Exercice –
Citez intégralement, sans rien modifier, le texte ci-dessous sur la fonction stabilisatrice de la tragédie grecque.

Texte à lire –
|---|

Catharsis et spectacle tragique : la fonction socialement stabilisatrice de la tragédie grecque

De quelle façon la tragédie entrait-elle en résonance avec les institutions civiques ? De quelle façon assumait-elle une fonction stabilisatrice à l’égard de l’État ? * Destiné à tous ceux qui s’intéressent à la tragédie grecque – amateurs ou spécialistes, étudiants, enseignants, gens de théâtre – ce livre est une introduction fascinante à tous les aspects du spectacle tragique. En voici un extrait.

À quoi ressemblait le théâtre d’Athènes au Ve siècle av. J.-C. ? Quelles possibilités de jeu offrait-il pour la mise en scène des tragédies grecques ? Comment le chœur et les personnages incarnaient-ils dans cet espace – par la voix, le geste, le chant, la danse – les drames représentés lors des Grandes Dionysies ? Est-il possible, et jusqu’à quel point, de reconstituer la mise en scène originelle des tragédies d’Eschyle, Sophocle et Euripide ?
Voilà quelques-unes des questions auxquelles répond, de façon claire, précise et solidement documentée, l’ouvrage de Vincenzo Di Benedetto et Enrico Medda, La tragedia sulla scena (1re édition 1997), dont Christine Mauduit propose ici une traduction française. > Lire la suite de la présentation du livre + sommaire

EXTRAIT • La fonction socialement stabilisatrice du spectacle tragique

Les représentations tragiques étaient organisées à Athènes par l’État. Immédiatement après avoir pris possession de sa charge, l’archonte (l’archonte par excellence, celui que l’on a appelé l’archonte éponyme) proclamait que les biens de chaque citoyen resteraient intacts jusqu’à la fin de sa magistrature ; puis il établissait qui devaient être les trois chorèges pour les représentations de tragédies (cf. Ire  partie, chap.  I, §  1). Ces informations nous sont données par Aristote, Constitution des Athéniens, LVI, 2-3.

|---|

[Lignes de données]
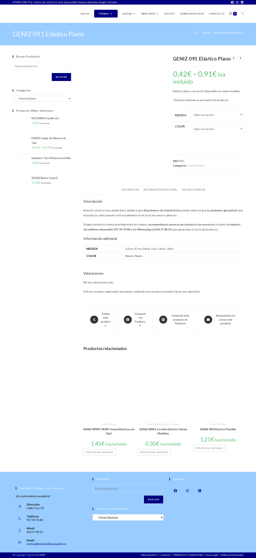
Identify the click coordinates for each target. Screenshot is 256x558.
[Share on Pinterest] (174, 320)
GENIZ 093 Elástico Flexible (218, 429)
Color (180, 126)
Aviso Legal (212, 554)
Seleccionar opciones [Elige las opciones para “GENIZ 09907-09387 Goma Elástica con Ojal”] (99, 452)
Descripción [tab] (130, 189)
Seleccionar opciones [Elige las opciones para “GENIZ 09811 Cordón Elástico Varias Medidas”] (154, 452)
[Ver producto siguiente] (240, 58)
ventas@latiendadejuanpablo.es (46, 543)
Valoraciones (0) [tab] (193, 189)
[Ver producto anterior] (233, 58)
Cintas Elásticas (196, 165)
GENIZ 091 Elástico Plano (228, 32)
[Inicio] (196, 32)
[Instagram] (237, 2)
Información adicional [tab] (160, 189)
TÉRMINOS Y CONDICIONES (188, 554)
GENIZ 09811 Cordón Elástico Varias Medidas (163, 431)
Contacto (165, 554)
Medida (180, 115)
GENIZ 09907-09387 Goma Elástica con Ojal (108, 431)
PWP (42, 554)
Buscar (61, 76)
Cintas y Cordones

|---|

Travail réalisé –
Catharsis et spectacle tragique : la fonction socialement stabilisatrice de la tragédie grecque

De quelle façon la tragédie entrait-elle en résonance avec les institutions civiques ? De quelle façon assumait-elle une fonction stabilisatrice à l’égard de l’État ? * Destiné à tous ceux qui s’intéressent à la tragédie grecque – amateurs ou spécialistes, étudiants, enseignants, gens de théâtre – ce livre est une introduction fascinante à tous les aspects du spectacle tragique. En voici un extrait.

À quoi ressemblait le théâtre d’Athènes au Ve siècle av. J.-C. ? Quelles possibilités de jeu offrait-il pour la mise en scène des tragédies grecques ? Comment le chœur et les personnages incarnaient-ils dans cet espace – par la voix, le geste, le chant, la danse – les drames représentés lors des Grandes Dionysies ? Est-il possible, et jusqu’à quel point, de reconstituer la mise en scène originelle des tragédies d’Eschyle, Sophocle et Euripide ?
Voilà quelques-unes des questions auxquelles répond, de façon claire, précise et solidement documentée, l’ouvrage de Vincenzo Di Benedetto et Enrico Medda, La tragedia sulla scena (1re édition 1997), dont Christine Mauduit propose ici une traduction française. > Lire la suite de la présentation du livre + sommaire

EXTRAIT • La fonction socialement stabilisatrice du spectacle tragique

Les représentations tragiques étaient organisées à Athènes par l’État. Immédiatement après avoir pris possession de sa charge, l’archonte (l’archonte par excellence, celui que l’on a appelé l’archonte éponyme) proclamait que les biens de chaque citoyen resteraient intacts jusqu’à la fin de sa magistrature ; puis il établissait qui devaient être les trois chorèges pour les représentations de tragédies (cf. Ire  partie, chap.  I, §  1). Ces informations nous sont données par Aristote, Constitution des Athéniens, LVI, 2-3.